Collected data entries
--*--
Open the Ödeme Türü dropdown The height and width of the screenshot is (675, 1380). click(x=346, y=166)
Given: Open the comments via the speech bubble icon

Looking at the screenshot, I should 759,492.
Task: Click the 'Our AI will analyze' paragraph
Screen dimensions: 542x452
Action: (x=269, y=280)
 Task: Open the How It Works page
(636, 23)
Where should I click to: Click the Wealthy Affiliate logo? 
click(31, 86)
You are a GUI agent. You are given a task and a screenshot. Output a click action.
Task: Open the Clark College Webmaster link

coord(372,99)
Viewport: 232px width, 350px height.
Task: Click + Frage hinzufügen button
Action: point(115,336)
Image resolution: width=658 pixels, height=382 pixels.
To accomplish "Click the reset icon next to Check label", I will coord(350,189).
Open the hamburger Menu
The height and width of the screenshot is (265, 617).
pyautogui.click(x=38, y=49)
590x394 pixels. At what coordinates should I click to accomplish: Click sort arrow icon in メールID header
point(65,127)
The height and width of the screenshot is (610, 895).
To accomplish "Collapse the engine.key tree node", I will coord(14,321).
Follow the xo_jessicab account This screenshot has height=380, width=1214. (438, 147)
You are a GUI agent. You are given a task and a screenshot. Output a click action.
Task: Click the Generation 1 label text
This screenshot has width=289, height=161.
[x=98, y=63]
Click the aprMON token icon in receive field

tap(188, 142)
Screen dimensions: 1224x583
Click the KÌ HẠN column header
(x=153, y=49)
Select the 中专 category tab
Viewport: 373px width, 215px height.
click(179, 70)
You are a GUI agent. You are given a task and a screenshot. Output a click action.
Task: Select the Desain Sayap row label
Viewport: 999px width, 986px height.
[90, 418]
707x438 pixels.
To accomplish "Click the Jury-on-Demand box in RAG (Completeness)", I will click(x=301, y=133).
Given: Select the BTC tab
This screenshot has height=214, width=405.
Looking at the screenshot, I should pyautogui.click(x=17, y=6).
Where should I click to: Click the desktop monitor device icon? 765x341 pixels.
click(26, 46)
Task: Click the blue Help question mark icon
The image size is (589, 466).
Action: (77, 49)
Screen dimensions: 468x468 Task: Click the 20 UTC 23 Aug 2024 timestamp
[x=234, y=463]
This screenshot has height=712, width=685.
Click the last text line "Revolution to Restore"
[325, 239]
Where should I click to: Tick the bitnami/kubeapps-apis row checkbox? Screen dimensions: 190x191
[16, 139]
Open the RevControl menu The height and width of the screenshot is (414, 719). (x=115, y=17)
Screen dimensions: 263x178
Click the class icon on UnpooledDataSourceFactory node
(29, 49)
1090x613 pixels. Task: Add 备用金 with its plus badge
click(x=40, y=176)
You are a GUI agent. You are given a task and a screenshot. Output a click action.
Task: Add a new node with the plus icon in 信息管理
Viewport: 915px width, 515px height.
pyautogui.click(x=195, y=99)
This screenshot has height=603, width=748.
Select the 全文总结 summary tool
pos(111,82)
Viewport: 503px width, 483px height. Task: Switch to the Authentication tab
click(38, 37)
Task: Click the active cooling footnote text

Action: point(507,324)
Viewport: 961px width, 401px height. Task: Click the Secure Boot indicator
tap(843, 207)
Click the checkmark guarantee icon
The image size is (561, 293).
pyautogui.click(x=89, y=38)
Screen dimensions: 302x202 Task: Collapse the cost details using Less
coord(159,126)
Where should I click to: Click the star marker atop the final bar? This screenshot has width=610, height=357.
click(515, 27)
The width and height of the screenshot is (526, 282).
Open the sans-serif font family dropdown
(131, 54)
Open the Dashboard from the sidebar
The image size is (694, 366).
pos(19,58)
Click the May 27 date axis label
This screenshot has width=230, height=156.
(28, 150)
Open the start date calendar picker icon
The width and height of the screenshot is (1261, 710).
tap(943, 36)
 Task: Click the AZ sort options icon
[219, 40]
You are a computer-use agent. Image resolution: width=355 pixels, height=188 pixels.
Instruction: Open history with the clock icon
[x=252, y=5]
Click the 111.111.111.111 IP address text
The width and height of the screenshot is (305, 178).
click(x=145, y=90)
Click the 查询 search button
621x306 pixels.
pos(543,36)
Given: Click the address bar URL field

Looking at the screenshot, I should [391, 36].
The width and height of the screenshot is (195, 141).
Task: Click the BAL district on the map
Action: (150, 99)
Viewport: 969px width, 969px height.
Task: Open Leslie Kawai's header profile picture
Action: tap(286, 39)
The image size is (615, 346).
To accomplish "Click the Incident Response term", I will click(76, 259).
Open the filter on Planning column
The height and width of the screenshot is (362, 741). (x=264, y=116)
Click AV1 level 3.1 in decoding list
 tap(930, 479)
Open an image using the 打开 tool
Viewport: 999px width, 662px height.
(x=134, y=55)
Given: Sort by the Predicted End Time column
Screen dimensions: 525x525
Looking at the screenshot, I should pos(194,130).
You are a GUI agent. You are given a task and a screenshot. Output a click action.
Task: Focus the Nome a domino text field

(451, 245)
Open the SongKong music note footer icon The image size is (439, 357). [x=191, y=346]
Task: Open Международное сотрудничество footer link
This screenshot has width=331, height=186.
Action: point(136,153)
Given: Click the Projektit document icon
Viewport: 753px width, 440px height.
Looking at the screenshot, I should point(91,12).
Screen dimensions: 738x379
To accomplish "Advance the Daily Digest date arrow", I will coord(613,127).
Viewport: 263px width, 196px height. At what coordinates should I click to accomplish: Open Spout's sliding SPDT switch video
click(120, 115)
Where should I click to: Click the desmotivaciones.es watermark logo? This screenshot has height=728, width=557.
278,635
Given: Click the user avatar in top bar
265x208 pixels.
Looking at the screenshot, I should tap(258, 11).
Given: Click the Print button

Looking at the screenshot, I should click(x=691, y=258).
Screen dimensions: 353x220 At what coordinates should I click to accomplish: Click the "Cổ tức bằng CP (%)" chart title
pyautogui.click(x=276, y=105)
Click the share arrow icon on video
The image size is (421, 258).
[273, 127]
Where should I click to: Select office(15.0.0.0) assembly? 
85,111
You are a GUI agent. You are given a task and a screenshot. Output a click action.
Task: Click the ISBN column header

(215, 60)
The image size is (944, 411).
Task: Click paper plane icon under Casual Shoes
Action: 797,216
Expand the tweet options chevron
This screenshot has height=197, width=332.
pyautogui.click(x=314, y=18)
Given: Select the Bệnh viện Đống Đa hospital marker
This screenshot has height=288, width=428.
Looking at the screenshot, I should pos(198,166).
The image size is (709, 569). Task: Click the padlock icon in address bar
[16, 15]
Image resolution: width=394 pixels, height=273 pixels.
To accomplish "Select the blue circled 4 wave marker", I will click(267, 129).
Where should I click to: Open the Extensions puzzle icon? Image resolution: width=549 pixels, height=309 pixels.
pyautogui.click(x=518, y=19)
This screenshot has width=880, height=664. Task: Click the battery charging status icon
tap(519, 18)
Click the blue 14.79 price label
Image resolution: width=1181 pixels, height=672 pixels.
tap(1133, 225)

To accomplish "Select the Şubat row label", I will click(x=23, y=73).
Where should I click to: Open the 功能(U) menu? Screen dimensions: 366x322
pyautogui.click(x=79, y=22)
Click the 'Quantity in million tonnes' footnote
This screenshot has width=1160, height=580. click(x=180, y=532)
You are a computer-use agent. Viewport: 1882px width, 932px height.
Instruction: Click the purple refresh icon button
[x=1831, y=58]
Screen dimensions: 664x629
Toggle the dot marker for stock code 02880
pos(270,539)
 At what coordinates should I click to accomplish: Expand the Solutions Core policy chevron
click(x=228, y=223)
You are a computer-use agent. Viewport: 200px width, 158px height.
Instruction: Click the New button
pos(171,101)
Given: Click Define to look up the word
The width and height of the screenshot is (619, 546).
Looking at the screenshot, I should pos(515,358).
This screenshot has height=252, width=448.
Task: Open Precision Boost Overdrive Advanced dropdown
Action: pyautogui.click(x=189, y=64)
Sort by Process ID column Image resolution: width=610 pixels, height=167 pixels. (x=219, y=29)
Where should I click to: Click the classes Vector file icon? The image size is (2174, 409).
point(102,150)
--*--
◆ **What to work on**:
Only the lines above, from the first through the one holding "Task: Click the 'Our", are to be output, and they must be copied exactly.

◆ **Response to the task**:
Open the Ödeme Türü dropdown The height and width of the screenshot is (675, 1380). click(x=346, y=166)
Given: Open the comments via the speech bubble icon

Looking at the screenshot, I should 759,492.
Task: Click the 'Our AI will analyze' paragraph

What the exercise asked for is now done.